» DATA EXTRACT
════════════════
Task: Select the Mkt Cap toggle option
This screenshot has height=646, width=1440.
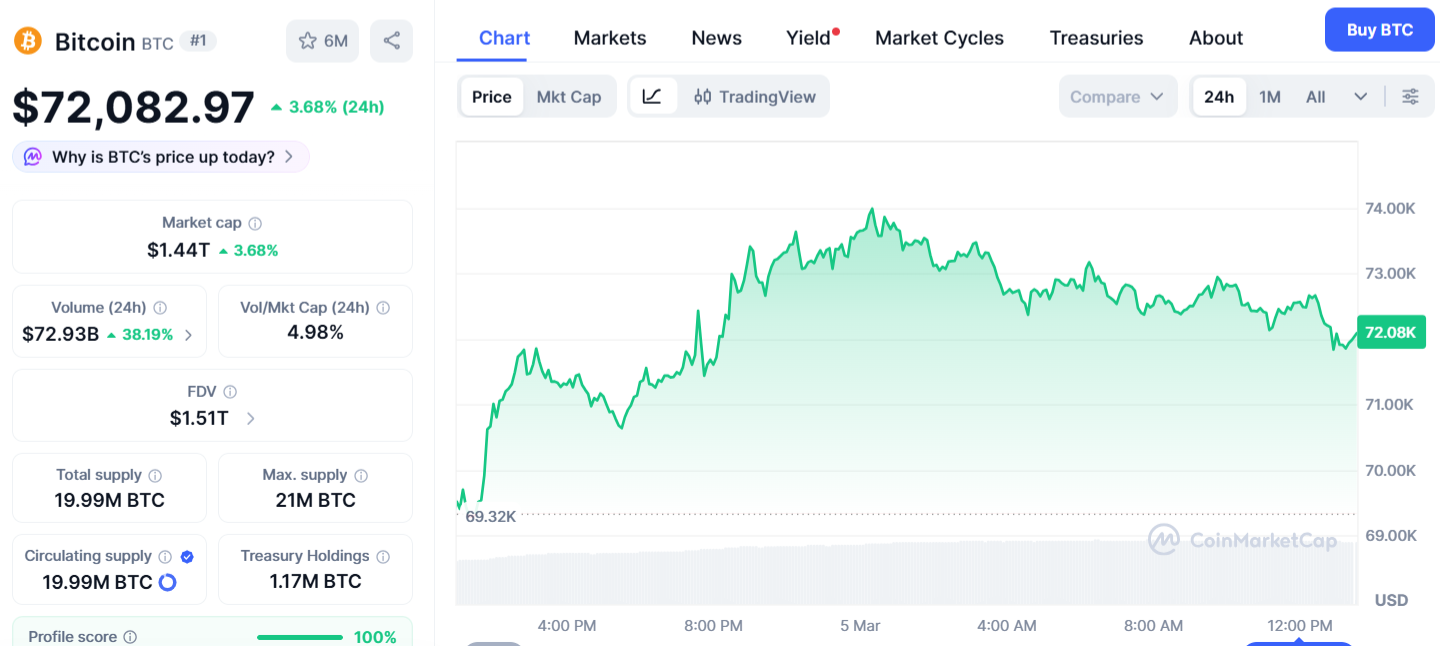Action: [x=569, y=96]
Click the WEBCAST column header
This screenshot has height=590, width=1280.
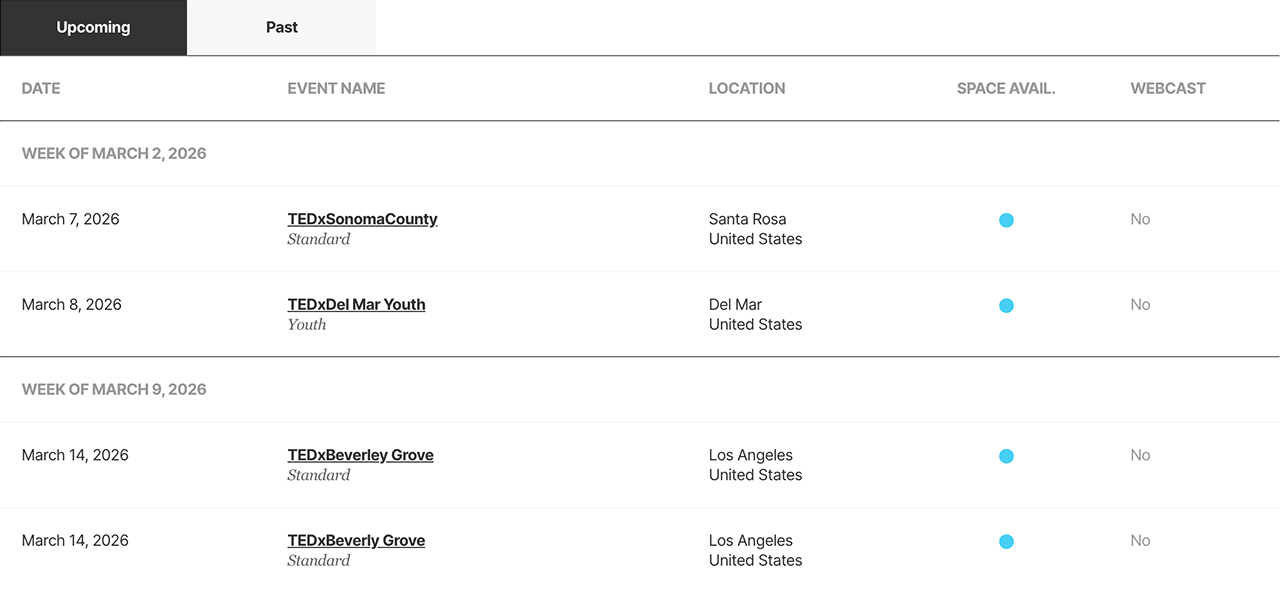point(1168,88)

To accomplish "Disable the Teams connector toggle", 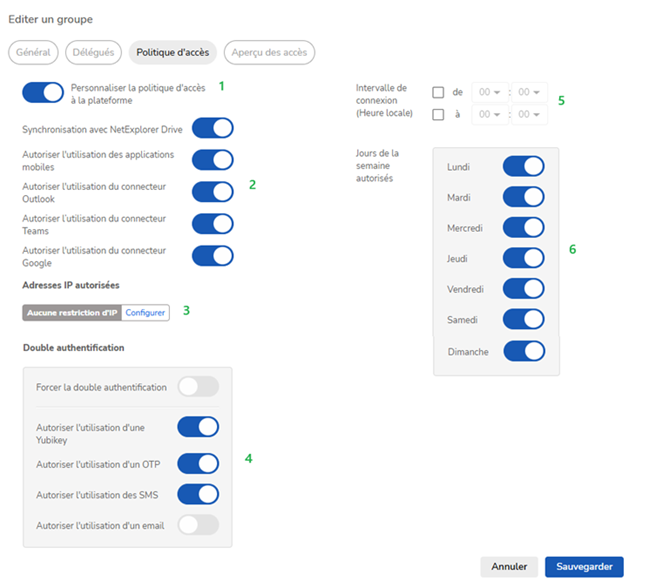I will point(212,224).
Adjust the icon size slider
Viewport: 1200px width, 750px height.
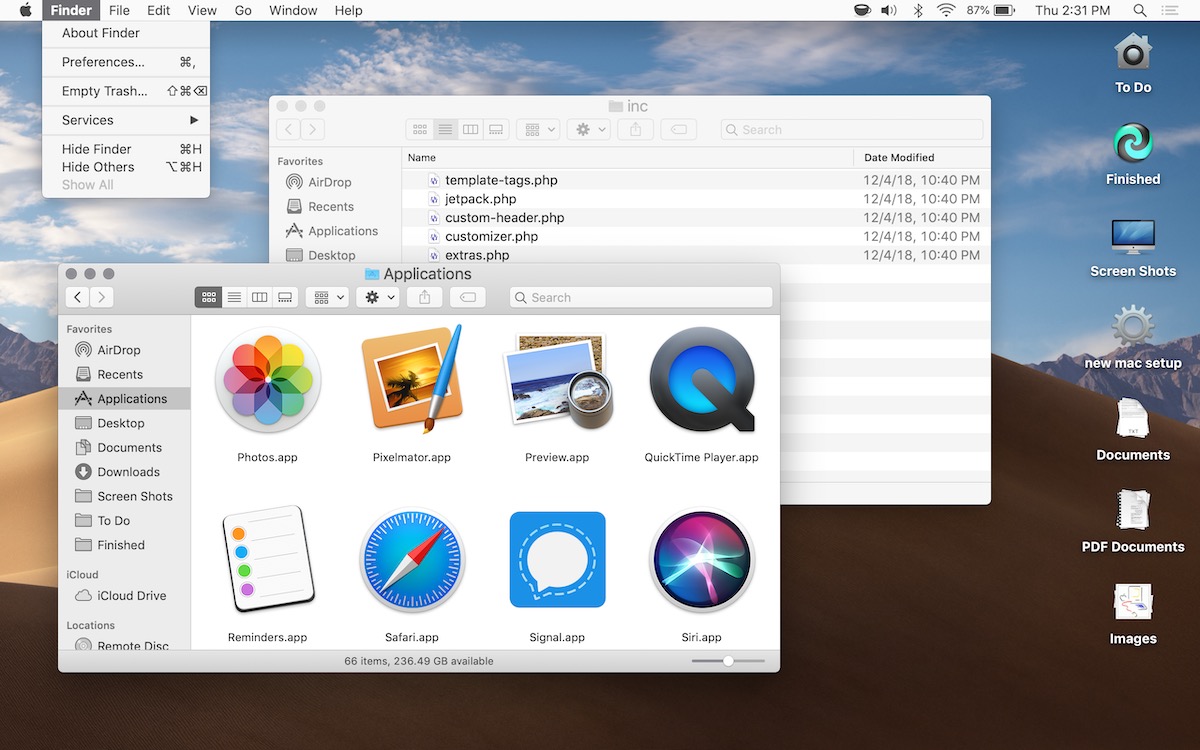coord(727,660)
════════════════
» BRIEF
Arrange the material from the line with "Adjust the icon size slider" through the end of the material as a Markdown table with the columns Row and Line, one numbered row per line, skipping blank lines and leaving out the pictures.

» REPLY TO THE EXERCISE
| Row | Line |
|---|---|
| 1 | Adjust the icon size slider |
| 2 | Viewport: 1200px width, 750px height. |
| 3 | coord(727,660) |